#### [Request]
Output the lines below as a Markdown table with two columns, Row and Text. Number each row and leave out blank lines.

#### [Data extract]
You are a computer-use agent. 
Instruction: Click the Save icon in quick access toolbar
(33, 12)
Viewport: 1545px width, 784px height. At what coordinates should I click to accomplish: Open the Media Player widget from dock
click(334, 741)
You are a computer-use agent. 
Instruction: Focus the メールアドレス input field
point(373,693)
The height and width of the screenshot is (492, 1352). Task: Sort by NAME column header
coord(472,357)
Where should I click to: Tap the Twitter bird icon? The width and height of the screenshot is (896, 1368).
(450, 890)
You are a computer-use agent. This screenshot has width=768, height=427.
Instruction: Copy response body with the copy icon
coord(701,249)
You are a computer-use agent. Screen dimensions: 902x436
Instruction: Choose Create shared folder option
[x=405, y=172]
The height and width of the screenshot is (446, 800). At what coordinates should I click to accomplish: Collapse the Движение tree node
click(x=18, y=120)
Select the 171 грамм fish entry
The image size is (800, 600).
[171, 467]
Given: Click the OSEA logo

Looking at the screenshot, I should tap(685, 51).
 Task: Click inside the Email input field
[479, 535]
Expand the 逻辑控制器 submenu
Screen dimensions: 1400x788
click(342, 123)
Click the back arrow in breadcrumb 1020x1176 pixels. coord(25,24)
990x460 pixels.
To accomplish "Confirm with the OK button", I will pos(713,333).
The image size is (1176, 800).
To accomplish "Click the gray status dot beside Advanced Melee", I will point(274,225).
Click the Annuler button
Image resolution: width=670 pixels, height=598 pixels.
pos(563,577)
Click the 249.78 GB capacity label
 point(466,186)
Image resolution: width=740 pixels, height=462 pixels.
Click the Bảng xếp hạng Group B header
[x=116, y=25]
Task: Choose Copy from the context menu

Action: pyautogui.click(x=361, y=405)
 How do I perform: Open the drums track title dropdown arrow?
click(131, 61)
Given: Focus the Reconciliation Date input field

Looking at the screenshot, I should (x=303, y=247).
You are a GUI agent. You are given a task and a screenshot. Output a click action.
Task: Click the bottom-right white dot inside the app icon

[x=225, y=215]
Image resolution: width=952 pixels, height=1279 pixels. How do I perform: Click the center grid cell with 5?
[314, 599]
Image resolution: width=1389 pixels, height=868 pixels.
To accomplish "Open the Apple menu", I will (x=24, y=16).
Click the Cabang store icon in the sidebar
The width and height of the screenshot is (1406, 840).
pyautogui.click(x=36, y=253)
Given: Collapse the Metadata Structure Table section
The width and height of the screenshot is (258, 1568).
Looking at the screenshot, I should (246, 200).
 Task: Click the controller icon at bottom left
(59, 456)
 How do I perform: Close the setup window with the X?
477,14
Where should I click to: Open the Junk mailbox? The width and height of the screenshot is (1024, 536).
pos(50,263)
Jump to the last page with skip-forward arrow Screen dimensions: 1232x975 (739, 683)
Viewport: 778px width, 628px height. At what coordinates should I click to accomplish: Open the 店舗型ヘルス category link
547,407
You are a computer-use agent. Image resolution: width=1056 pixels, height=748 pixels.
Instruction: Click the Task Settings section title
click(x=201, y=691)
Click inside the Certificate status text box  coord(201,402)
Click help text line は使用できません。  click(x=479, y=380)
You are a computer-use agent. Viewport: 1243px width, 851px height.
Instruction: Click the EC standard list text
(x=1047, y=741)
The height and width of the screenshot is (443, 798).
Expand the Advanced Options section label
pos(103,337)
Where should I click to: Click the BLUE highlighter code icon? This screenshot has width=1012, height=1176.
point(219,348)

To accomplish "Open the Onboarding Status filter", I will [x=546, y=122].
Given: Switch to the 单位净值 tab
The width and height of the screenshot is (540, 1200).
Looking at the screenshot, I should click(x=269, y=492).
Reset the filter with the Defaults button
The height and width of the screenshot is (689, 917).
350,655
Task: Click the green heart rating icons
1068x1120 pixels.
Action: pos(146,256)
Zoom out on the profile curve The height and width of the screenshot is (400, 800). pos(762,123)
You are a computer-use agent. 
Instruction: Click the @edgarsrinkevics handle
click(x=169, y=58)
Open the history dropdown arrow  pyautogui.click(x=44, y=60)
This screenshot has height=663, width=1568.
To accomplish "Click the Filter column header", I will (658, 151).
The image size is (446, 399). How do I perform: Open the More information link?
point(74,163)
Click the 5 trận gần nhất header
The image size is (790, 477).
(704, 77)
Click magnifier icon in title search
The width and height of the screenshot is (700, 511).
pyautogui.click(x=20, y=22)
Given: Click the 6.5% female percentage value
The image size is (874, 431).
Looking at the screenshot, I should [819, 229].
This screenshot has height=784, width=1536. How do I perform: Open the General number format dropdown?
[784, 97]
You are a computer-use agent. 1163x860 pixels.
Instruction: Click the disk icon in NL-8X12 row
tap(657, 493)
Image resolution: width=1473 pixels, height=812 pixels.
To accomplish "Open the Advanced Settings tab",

#### [Answer to this problem]
| Row | Text |
|---|---|
| 1 | You are a computer-use agent.  |
| 2 | Instruction: Click the Save icon in quick access toolbar |
| 3 | (33, 12) |
| 4 | Viewport: 1545px width, 784px height. At what coordinates should I click to accomplish: Open the Media Player widget from dock |
| 5 | click(334, 741) |
| 6 | You are a computer-use agent.  |
| 7 | Instruction: Focus the メールアドレス input field |
| 8 | point(373,693) |
| 9 | The height and width of the screenshot is (492, 1352). Task: Sort by NAME column header |
| 10 | coord(472,357) |
| 11 | Where should I click to: Tap the Twitter bird icon? The width and height of the screenshot is (896, 1368). |
| 12 | (450, 890) |
| 13 | You are a computer-use agent. This screenshot has width=768, height=427. |
| 14 | Instruction: Copy response body with the copy icon |
| 15 | coord(701,249) |
| 16 | You are a computer-use agent. Screen dimensions: 902x436 |
| 17 | Instruction: Choose Create shared folder option |
| 18 | [x=405, y=172] |
| 19 | The height and width of the screenshot is (446, 800). At what coordinates should I click to accomplish: Collapse the Движение tree node |
| 20 | click(x=18, y=120) |
| 21 | Select the 171 грамм fish entry |
| 22 | The image size is (800, 600). |
| 23 | [171, 467] |
| 24 | Given: Click the OSEA logo |
| 25 | Looking at the screenshot, I should tap(685, 51). |
| 26 |  Task: Click inside the Email input field |
| 27 | [479, 535] |
| 28 | Expand the 逻辑控制器 submenu |
| 29 | Screen dimensions: 1400x788 |
| 30 | click(342, 123) |
| 31 | Click the back arrow in breadcrumb 1020x1176 pixels. coord(25,24) |
| 32 | 990x460 pixels. |
| 33 | To accomplish "Confirm with the OK button", I will pos(713,333). |
| 34 | The image size is (1176, 800). |
| 35 | To accomplish "Click the gray status dot beside Advanced Melee", I will point(274,225). |
| 36 | Click the Annuler button |
| 37 | Image resolution: width=670 pixels, height=598 pixels. |
| 38 | pos(563,577) |
| 39 | Click the 249.78 GB capacity label |
| 40 |  point(466,186) |
| 41 | Image resolution: width=740 pixels, height=462 pixels. |
| 42 | Click the Bảng xếp hạng Group B header |
| 43 | [x=116, y=25] |
| 44 | Task: Choose Copy from the context menu |
| 45 | Action: pyautogui.click(x=361, y=405) |
| 46 |  How do I perform: Open the drums track title dropdown arrow? |
| 47 | click(131, 61) |
| 48 | Given: Focus the Reconciliation Date input field |
| 49 | Looking at the screenshot, I should (x=303, y=247). |
| 50 | You are a GUI agent. You are given a task and a screenshot. Output a click action. |
| 51 | Task: Click the bottom-right white dot inside the app icon |
| 52 | [x=225, y=215] |
| 53 | Image resolution: width=952 pixels, height=1279 pixels. How do I perform: Click the center grid cell with 5? |
| 54 | [314, 599] |
| 55 | Image resolution: width=1389 pixels, height=868 pixels. |
| 56 | To accomplish "Open the Apple menu", I will (x=24, y=16). |
| 57 | Click the Cabang store icon in the sidebar |
| 58 | The width and height of the screenshot is (1406, 840). |
| 59 | pyautogui.click(x=36, y=253) |
| 60 | Given: Collapse the Metadata Structure Table section |
| 61 | The width and height of the screenshot is (258, 1568). |
| 62 | Looking at the screenshot, I should (246, 200). |
| 63 |  Task: Click the controller icon at bottom left |
| 64 | (59, 456) |
| 65 |  How do I perform: Close the setup window with the X? |
| 66 | 477,14 |
| 67 | Where should I click to: Open the Junk mailbox? The width and height of the screenshot is (1024, 536). |
| 68 | pos(50,263) |
| 69 | Jump to the last page with skip-forward arrow Screen dimensions: 1232x975 (739, 683) |
| 70 | Viewport: 778px width, 628px height. At what coordinates should I click to accomplish: Open the 店舗型ヘルス category link |
| 71 | 547,407 |
| 72 | You are a computer-use agent. Image resolution: width=1056 pixels, height=748 pixels. |
| 73 | Instruction: Click the Task Settings section title |
| 74 | click(x=201, y=691) |
| 75 | Click inside the Certificate status text box  coord(201,402) |
| 76 | Click help text line は使用できません。  click(x=479, y=380) |
| 77 | You are a computer-use agent. Viewport: 1243px width, 851px height. |
| 78 | Instruction: Click the EC standard list text |
| 79 | (x=1047, y=741) |
| 80 | The height and width of the screenshot is (443, 798). |
| 81 | Expand the Advanced Options section label |
| 82 | pos(103,337) |
| 83 | Where should I click to: Click the BLUE highlighter code icon? This screenshot has width=1012, height=1176. |
| 84 | point(219,348) |
| 85 | To accomplish "Open the Onboarding Status filter", I will [x=546, y=122]. |
| 86 | Given: Switch to the 单位净值 tab |
| 87 | The width and height of the screenshot is (540, 1200). |
| 88 | Looking at the screenshot, I should click(x=269, y=492). |
| 89 | Reset the filter with the Defaults button |
| 90 | The height and width of the screenshot is (689, 917). |
| 91 | 350,655 |
| 92 | Task: Click the green heart rating icons |
| 93 | 1068x1120 pixels. |
| 94 | Action: pos(146,256) |
| 95 | Zoom out on the profile curve The height and width of the screenshot is (400, 800). pos(762,123) |
| 96 | You are a computer-use agent.  |
| 97 | Instruction: Click the @edgarsrinkevics handle |
| 98 | click(x=169, y=58) |
| 99 | Open the history dropdown arrow  pyautogui.click(x=44, y=60) |
| 100 | This screenshot has height=663, width=1568. |
| 101 | To accomplish "Click the Filter column header", I will (658, 151). |
| 102 | The image size is (446, 399). How do I perform: Open the More information link? |
| 103 | point(74,163) |
| 104 | Click the 5 trận gần nhất header |
| 105 | The image size is (790, 477). |
| 106 | (704, 77) |
| 107 | Click magnifier icon in title search |
| 108 | The width and height of the screenshot is (700, 511). |
| 109 | pyautogui.click(x=20, y=22) |
| 110 | Given: Click the 6.5% female percentage value |
| 111 | The image size is (874, 431). |
| 112 | Looking at the screenshot, I should [819, 229]. |
| 113 | This screenshot has height=784, width=1536. How do I perform: Open the General number format dropdown? |
| 114 | [784, 97] |
| 115 | You are a computer-use agent. 1163x860 pixels. |
| 116 | Instruction: Click the disk icon in NL-8X12 row |
| 117 | tap(657, 493) |
| 118 | Image resolution: width=1473 pixels, height=812 pixels. |
| 119 | To accomplish "Open the Advanced Settings tab", |